要するに、マーケットを寡占している製品を持つ低成長・斜陽の会社のIPを割安で買って、セールスもマーケティングもR&Dもお金のかかる事は全部辞めて、既存のお客さんからライセンス料をとれる間だけとろうという事だ。新規顧客も新機能も何も生まれなくなるが、他製品に逃げられないお客さんはライセンス料を払い続けるしかないわけである。良く言えば経営合理化、悪く言えばcash cow化。CAなんて全くこのビジネスモデルを体現した会社であったので、そこさえもBroadcomに買収されているというところがえげつない。ハーゴンがシドーに自分の身を捧げるみたいな古い話を思い出す。

“Continues Broadcom’s Focus on Acquiring Established Mission Critical Technology Businesses”

データセンター仮想化でVMwareの競合は事実上存在しないので、お客さんとしてはBroadcomの人質になったようなものである。恐ろしい事だ。

最近のVMwareはデータセンター仮想化の先行きが暗いのを知っていて、クラウドベンダーのロックインを避けるためのマルチクラウド化という視点で製品を売るようになっていたところを、自社の身売りを持って自らベンダーロックインの恐ろしさを証明してしまうというなんとも皮肉な結果に…。

あちこちの会社でデータセンターのクラウド化みたいなのはずっと号令が掛かっていたと思うが、これでいよいよお尻に火が付いているだろう。三大クラウドベンダの営業部隊は今頃電話を掛けまくっているに違いない。データセンターは本当にもう終わりで、だからそのマーケットから大きな収益を得ているCiscoやDellやNetAppの中から、今後数年のうちに叩き売られる会社が他にも出てくることになりそうだ。株価が下がっているからお買い得である。8兆円の叩き売りがお買い得というのもスケールがでかい話だけど。

いっそ、その辺の会社が生き残りを賭けて悪魔合体したほうが良かったんじゃないかと思えるくらいだ。よく考えたら、VMwareは以前はDellの子会社だったわけだから、その作戦は既に試されて失敗したという事か。

ところで、ソフトウェア産業では、衰退企業のお客さんが人質にとられるのは本当によくあるパターンである。SunがOracleに買収されたのは身近で体験したが同じパターンだ。Travisが買収された件も記憶に残っているし、直近では、PuppetがPerforceに買収されたばかり。Perforceだって、元はテック企業だったが、2016年にプラベート・エクイティに売却されているので、名前は同じだけど実態は別物の会社なのだ。

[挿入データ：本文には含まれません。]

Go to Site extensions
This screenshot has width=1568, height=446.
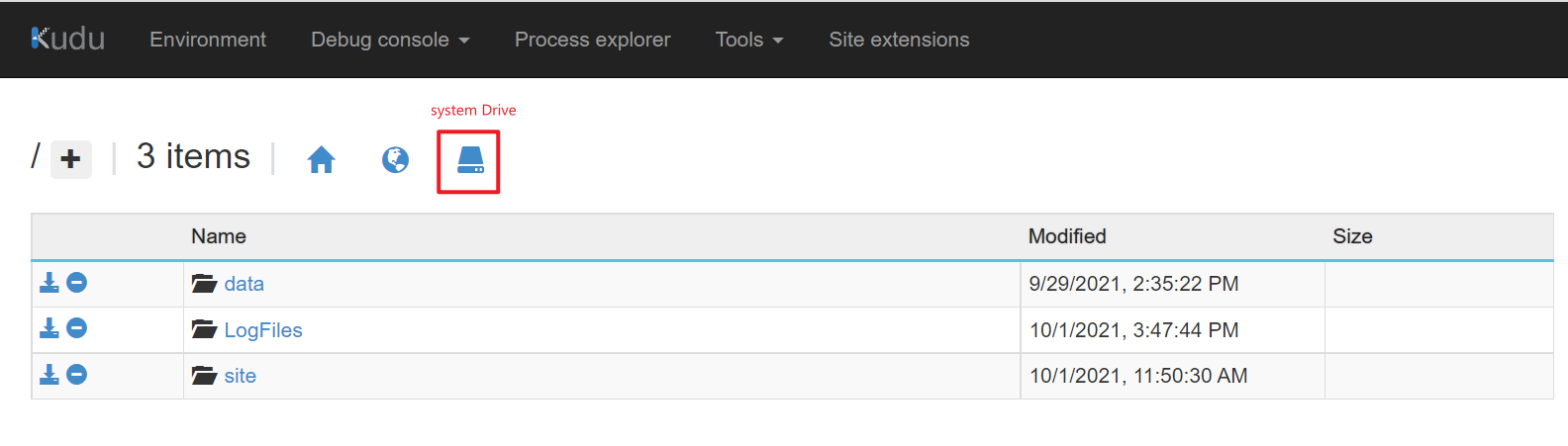point(899,40)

こういうのを見ると、ミッションクリティカルな用途ではやっぱりOSS+マルチベンダのコンソーシアムだなと思うわけである。Unix、Java、OpenStackと、このパターンになったやつはちゃんと衰退期に入っても人質にとられることなく細々とではあるが安定して続く体制が出来ている。GNUとかもここに入れてもいいかもしれない。Kubernetesも同じ理由で信用できるなと思っている。JenkinsもCDFという体制を作れて本当に良かった。